Formed by singer-guitarist Greg Giles in 1997, 20 Minute Loop is surely one of the longest running bands in San Francisco indie rock, having outlasted late-nineties peers who have either moved out of the area, broken up, or both. Perhaps the group's secret is pacing itself; their latest album, Famous People Marry Famous People, released last month, is their first CD in three years, but it reintroduces them as pop songsmiths of the highest caliber, adept at crafting idea-packed tracks that are clever, catchy and wholly engaging.
They've been called "freak pop" and "art rock," but I think of 20 Minute Loop as a Bay Area answer to the New Pornographers, fueled by crunchy guitars and soaring melodies that betray a love of classic power pop and early nineties indie sounds. Famous People Marry Famous People continues this tradition on driving rockers like "Dr. Vitus Werdegast" and "The Bone Is The Orbital Planet Of The Nerve," and a number of tunes keep the energy high throughout the album.
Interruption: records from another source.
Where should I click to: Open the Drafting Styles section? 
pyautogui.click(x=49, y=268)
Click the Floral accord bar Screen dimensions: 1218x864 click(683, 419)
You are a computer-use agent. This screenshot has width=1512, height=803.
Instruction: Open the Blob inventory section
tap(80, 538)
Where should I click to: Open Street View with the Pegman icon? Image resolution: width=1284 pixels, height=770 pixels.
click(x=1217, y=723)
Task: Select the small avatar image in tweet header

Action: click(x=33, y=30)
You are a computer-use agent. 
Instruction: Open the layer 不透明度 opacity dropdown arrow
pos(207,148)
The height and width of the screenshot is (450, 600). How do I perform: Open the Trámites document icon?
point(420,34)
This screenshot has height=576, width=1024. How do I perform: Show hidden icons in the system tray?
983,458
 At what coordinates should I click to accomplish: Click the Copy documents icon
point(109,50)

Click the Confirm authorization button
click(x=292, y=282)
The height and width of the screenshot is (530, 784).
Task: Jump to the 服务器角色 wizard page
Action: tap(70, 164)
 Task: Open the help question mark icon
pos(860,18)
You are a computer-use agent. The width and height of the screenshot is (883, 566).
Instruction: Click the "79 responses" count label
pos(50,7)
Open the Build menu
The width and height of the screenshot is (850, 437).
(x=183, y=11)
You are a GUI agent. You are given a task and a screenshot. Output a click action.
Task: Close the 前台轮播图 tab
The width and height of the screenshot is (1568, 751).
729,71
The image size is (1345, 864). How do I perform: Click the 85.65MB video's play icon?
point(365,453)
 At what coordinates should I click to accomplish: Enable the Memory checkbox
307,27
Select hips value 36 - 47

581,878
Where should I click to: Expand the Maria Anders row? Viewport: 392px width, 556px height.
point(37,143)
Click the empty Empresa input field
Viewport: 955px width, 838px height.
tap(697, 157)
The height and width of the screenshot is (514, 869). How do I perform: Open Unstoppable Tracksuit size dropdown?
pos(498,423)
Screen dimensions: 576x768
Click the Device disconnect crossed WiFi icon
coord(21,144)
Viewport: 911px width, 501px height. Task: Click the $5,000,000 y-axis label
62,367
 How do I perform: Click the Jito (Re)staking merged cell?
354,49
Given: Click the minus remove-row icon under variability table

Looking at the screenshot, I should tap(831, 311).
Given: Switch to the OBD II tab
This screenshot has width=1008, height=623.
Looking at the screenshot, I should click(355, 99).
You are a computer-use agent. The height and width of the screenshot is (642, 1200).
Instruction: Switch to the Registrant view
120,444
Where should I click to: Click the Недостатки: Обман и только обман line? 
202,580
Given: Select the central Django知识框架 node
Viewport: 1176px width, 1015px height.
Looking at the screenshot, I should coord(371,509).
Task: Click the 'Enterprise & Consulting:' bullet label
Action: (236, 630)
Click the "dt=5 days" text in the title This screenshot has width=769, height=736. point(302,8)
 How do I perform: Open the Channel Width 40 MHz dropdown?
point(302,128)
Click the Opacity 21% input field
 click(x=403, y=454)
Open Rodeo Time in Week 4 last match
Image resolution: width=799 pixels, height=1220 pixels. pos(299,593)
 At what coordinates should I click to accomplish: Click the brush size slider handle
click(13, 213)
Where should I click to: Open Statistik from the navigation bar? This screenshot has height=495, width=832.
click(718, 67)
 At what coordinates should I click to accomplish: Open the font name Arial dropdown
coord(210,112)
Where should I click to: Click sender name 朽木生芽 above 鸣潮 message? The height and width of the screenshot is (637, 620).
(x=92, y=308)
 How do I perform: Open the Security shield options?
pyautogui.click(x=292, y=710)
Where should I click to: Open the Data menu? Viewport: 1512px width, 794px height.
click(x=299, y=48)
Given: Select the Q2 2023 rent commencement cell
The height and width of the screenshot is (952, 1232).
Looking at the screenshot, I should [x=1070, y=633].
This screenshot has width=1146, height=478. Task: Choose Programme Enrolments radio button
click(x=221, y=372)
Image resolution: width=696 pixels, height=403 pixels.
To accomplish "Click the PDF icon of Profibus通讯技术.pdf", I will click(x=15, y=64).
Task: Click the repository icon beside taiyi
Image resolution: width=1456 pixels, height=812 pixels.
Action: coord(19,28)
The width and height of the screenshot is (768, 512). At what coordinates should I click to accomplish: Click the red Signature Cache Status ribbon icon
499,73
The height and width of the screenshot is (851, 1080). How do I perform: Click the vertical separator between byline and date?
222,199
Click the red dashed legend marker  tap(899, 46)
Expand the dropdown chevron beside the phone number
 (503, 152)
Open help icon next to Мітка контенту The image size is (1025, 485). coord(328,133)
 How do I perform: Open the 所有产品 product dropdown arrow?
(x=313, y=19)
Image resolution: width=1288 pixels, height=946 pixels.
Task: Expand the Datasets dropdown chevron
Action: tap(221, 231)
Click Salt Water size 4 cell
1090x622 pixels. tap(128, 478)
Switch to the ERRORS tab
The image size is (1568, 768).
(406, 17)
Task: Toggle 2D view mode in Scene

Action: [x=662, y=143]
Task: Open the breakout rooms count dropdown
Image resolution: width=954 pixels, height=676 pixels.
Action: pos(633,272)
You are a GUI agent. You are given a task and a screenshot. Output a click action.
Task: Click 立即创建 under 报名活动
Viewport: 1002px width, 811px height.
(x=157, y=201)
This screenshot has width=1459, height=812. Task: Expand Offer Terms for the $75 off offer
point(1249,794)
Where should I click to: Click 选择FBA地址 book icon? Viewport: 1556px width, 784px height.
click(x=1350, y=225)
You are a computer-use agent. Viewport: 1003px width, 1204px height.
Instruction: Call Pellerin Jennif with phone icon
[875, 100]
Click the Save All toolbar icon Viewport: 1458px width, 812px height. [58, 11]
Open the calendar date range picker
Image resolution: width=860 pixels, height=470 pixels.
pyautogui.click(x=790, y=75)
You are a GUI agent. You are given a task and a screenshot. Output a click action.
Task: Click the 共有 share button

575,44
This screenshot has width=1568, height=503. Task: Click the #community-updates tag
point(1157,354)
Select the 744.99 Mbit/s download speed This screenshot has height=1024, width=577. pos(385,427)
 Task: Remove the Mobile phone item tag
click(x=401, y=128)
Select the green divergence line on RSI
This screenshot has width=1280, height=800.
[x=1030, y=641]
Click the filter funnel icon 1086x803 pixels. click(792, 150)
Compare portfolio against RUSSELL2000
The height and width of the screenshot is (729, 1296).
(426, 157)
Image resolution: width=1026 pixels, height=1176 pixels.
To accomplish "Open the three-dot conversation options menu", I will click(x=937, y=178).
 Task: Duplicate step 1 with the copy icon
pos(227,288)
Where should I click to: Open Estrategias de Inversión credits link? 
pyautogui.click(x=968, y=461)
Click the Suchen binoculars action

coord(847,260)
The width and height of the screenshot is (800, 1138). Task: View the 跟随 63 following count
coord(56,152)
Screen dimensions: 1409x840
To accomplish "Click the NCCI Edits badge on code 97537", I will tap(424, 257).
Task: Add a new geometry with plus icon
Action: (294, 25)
While past works have showcased 20 ML's adeptness at eschewing verse-chorus-verse songwriting through musical left-turns, six of the songs here hover around the three minute mark, which limits the canvas for quirky transitions but ensures that each track is crammed full of ideas. In the end, it's a matter of trade-offs: in exchange for less prog, one gets to absorb more of the details, and soak in the warm layers of vocals, keyboards and guitars stacked on songs like "Latin Names and Straight Pins." The band's clean straightforward production efforts enable a full chamber pop sound without sacrificing dynamic power.
Over the years, the 20 Minute Loop sound has been in part defined by the vocal interplay between Giles and singer-keyboardist Kelly Atkins. Whether they're harmonizing or trading lines, there's just something about the way the pair's voices mix that's engaging even as the songs twist and turn around them, and even as they confront big issues filtered through individual experiences. Given how ridiculously catchy the songs are, it's easy to be caught off-guard by how powerful the lyrics can be, tackling the meaning of empire, war and outsider status through detalied examinations of personal unhappiness and individualized conflicts.
"Automatic Pilot," for example, begins with the observation, "Rifle shot, gun report / Sounds a lot like bubble wrap when it's snapped" before plunging headlong into a study of the threat of violence through a summer camp prism. It's weighty, challenging stuff, to be sure, and it can be overwhelming to try and process all of the lyrical and musical ideas as they're being presented. That's when you let the poppy melodies take over and just nod your head and tap your feet, even if you can't yet sing along.